Enormous heads and feet, to which the other parts are wanting, let one see, or at least guess; what colossal figures were once belonging to them; yet somehow these celebrated artists seem to me to have a little confounded the ideas of big and great like my countryman Fluellyn in Shakespear’s play: while the two famous demi-gods Castor and Pollux, each his horse in his hand, stand one on each side the stairs which lead to the Capitol, and are of a prodigious size—fifteen feet, as I remember. The knowing people tell us they are portraits, and bid us observe that one has pupils to his eyes, the other not; but our laquais de place, who was a very sensible fellow too, as he saw me stand looking at them, cried out, “Why now to be sure here are a vast many miracles in this holy city—that there are:” and I heard one of our own folks telling an Englishman the other day, how these two monstrous statues, horses and all I believe, came out of an egg: a very extraordinary thing certainly; but it is our business to believe, not to enquire. He saw my countenance express something he did not like, and continued, “Eh basta! sara stato un uovo strepitoso, e cosi sinisce l’istoria[AE].”
[Footnote AE: Well, well! it was a famous egg we’ll say, and there’s an end.]
In this repository of wonders, this glorious campidoglio, one is first shewn as the most valuable curiosity, the two pigeons mentioned by Pliny in old mosaic; and of prodigious nicety is the workmanship, though done at such a distant period: and here is the very wolf which bears the very mark of the lightning mentioned by Cicero:—and here is the beautiful Antinous again; he meets one at every turn, I think, and always hangs his head as if ashamed: here too is the dying gladiator; wonderfully fine! savage valour! mean extraction! horrible anguish! all marking, all strongly characteristical expressions—all there; yet all swallowed up, in that which does inevitably and certainly swallow up all things—approaching death.
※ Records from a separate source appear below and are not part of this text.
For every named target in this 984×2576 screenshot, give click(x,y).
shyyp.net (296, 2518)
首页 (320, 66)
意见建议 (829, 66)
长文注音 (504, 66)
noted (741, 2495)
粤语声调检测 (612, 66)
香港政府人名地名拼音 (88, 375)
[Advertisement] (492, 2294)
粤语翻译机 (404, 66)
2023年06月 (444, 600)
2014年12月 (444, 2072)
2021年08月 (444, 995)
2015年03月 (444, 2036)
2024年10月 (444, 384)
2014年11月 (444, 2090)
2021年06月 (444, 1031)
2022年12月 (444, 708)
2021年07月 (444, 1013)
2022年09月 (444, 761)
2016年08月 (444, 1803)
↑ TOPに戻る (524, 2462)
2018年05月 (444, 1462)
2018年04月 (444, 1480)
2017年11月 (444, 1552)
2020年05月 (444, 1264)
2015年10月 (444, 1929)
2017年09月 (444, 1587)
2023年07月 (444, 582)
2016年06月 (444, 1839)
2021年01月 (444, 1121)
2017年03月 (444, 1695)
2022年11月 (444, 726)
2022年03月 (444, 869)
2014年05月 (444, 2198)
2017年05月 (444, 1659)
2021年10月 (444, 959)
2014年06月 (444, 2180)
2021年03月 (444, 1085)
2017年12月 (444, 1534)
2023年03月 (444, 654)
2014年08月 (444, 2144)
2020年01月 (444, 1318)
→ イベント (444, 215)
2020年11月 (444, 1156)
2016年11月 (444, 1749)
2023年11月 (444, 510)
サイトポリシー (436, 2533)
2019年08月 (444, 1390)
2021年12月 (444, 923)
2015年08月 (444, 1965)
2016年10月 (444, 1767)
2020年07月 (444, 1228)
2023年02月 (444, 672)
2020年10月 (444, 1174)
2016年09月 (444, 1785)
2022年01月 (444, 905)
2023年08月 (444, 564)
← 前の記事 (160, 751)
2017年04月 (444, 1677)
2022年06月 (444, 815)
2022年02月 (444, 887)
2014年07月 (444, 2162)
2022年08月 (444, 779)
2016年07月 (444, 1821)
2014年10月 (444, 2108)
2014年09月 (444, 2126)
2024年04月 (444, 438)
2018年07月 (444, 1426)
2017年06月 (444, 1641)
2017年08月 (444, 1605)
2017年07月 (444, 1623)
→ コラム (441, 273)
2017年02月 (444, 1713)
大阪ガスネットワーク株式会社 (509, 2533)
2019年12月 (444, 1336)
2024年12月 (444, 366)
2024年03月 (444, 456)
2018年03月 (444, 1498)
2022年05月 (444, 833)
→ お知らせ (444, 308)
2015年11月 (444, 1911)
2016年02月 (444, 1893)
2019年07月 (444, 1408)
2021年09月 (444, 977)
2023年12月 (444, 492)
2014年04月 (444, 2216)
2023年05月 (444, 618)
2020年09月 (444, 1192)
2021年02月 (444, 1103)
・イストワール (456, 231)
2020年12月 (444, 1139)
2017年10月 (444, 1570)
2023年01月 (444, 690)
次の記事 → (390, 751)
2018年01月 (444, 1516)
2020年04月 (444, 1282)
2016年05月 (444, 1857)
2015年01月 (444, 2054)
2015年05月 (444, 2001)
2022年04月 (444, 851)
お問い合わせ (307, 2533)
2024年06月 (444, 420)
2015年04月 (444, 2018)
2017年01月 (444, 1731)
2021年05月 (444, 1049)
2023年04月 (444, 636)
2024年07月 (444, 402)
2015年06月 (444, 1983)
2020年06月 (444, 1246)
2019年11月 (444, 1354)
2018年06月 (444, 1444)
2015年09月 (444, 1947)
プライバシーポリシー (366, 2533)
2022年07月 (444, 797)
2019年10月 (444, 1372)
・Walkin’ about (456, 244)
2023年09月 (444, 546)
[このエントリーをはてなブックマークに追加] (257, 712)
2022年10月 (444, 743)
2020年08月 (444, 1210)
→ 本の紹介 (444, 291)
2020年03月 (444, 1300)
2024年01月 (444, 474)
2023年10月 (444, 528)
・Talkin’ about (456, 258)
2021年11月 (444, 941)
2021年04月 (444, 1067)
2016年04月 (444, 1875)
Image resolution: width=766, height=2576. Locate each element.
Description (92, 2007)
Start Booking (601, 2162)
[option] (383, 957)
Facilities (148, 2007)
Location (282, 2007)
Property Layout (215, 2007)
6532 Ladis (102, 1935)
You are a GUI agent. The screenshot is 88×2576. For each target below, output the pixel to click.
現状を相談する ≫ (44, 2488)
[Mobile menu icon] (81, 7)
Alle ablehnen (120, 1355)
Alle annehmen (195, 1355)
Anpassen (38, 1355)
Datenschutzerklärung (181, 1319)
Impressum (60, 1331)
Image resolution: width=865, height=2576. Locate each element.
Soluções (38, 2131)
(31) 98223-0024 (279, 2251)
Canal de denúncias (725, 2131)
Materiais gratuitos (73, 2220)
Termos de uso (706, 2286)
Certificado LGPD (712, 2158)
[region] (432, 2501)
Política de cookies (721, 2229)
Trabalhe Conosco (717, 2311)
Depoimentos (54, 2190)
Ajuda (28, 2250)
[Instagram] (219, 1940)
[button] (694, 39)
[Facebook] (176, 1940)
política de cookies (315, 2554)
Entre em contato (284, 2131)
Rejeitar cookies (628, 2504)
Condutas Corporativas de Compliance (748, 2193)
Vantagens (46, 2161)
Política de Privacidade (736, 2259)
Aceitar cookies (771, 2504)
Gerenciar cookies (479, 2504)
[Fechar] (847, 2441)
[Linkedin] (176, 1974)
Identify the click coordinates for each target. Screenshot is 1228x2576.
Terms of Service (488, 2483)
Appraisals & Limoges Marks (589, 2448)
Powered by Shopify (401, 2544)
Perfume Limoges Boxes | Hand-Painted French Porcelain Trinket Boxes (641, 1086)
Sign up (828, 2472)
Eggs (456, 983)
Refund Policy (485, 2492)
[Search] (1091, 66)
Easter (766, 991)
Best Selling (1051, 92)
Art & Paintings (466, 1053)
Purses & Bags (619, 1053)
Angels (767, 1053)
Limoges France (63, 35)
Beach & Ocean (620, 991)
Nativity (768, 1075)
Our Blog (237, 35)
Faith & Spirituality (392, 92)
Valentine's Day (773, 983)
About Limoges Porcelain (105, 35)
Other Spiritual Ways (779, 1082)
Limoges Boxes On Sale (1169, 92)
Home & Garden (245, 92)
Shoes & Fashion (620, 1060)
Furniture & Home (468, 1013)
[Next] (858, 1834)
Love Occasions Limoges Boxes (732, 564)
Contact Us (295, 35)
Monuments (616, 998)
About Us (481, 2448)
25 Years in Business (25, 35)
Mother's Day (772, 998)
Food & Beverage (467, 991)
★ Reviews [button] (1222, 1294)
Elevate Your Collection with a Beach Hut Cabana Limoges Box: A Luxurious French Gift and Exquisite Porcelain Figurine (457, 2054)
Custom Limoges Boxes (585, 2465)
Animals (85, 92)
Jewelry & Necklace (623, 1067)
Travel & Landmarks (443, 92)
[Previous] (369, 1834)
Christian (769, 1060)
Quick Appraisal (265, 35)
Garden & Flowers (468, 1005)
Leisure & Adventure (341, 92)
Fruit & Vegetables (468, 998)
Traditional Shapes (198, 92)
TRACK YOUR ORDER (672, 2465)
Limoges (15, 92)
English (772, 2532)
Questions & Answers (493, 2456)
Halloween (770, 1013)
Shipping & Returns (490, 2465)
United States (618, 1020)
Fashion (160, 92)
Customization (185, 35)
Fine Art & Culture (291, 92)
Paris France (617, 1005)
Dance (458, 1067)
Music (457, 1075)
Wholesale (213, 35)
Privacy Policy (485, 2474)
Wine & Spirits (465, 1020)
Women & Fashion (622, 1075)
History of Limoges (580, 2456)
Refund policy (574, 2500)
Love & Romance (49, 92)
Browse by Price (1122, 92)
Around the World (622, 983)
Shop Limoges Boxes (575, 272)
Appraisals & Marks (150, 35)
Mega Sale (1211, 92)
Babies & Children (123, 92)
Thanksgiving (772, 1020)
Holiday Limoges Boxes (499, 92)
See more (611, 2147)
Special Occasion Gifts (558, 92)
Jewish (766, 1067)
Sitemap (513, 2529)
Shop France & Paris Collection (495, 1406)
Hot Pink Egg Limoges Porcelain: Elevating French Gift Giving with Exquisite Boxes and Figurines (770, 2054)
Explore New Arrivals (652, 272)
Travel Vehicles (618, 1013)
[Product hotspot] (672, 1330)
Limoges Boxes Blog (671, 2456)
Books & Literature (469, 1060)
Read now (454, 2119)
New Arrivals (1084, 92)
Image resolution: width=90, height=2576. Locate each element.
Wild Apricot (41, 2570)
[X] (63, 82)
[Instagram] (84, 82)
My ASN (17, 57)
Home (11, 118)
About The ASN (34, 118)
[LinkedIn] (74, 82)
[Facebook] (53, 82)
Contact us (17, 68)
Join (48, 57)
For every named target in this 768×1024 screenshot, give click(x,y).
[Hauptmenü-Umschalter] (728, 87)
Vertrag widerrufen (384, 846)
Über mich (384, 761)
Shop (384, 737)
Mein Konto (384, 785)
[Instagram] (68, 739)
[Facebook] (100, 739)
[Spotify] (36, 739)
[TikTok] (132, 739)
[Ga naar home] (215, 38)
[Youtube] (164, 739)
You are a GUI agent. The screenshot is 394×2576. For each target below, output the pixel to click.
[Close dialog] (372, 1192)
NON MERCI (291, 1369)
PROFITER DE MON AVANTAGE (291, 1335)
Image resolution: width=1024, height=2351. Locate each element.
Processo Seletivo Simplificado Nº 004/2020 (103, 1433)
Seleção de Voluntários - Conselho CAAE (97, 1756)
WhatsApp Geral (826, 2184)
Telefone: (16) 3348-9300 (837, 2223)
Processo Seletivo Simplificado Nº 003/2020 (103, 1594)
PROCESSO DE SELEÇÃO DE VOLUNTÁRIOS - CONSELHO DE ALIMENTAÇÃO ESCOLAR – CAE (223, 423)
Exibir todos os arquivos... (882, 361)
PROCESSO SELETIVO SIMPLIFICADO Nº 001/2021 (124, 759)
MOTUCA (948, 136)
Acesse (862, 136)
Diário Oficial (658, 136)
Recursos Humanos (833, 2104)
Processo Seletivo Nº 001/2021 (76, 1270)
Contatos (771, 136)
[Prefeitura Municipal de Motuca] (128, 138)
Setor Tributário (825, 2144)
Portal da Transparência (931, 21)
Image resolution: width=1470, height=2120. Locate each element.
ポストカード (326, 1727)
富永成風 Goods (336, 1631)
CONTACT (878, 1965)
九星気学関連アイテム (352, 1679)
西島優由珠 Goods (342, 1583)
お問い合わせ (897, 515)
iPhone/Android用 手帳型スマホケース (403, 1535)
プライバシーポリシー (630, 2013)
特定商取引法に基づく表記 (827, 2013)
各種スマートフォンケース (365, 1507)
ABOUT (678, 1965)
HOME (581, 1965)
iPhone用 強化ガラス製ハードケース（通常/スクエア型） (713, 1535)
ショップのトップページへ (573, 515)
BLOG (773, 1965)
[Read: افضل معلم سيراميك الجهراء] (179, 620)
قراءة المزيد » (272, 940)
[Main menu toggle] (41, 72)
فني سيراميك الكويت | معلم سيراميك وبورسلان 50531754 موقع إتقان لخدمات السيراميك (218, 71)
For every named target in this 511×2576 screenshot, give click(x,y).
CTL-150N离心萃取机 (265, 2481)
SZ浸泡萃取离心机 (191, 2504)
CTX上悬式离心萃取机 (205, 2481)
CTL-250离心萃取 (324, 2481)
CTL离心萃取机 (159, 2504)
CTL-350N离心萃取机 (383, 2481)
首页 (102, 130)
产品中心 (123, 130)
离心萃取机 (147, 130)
The collection of pictures here would put any thing but these statues out of one’s head: Guido’s Fortune flying over the globe, scattering her gifts; of which she gave him one, the most precious, the most desirable. How elegantly gay and airy is this picture! But St. Sebastian stands opposite, to shew that he could likewise excel in the pathetic. Titian’s famous Magdalen, of which the King of France boasts one copy, a noble family at Venice another, is protested by the Roman connoisseurs to reside here only; but why should not the artist be fond of repeating so fine an idea? Guercino’s Sybil however, intelligently pensive, and sweetly sensible, is the single figure I should prefer to them all.
Before we quit the Capitol, it is pity not to name Marforio; broken, old, and now almost forgotten: though once companion, or rather respondent to Pasquin, and once, a thousand years before those days, a statue of the river Nar, as his recumbent posture testifies; not Mars in the forum, as has been by some supposed. The late Pope moved him from the street, and shut him up with his betters in the Capitol.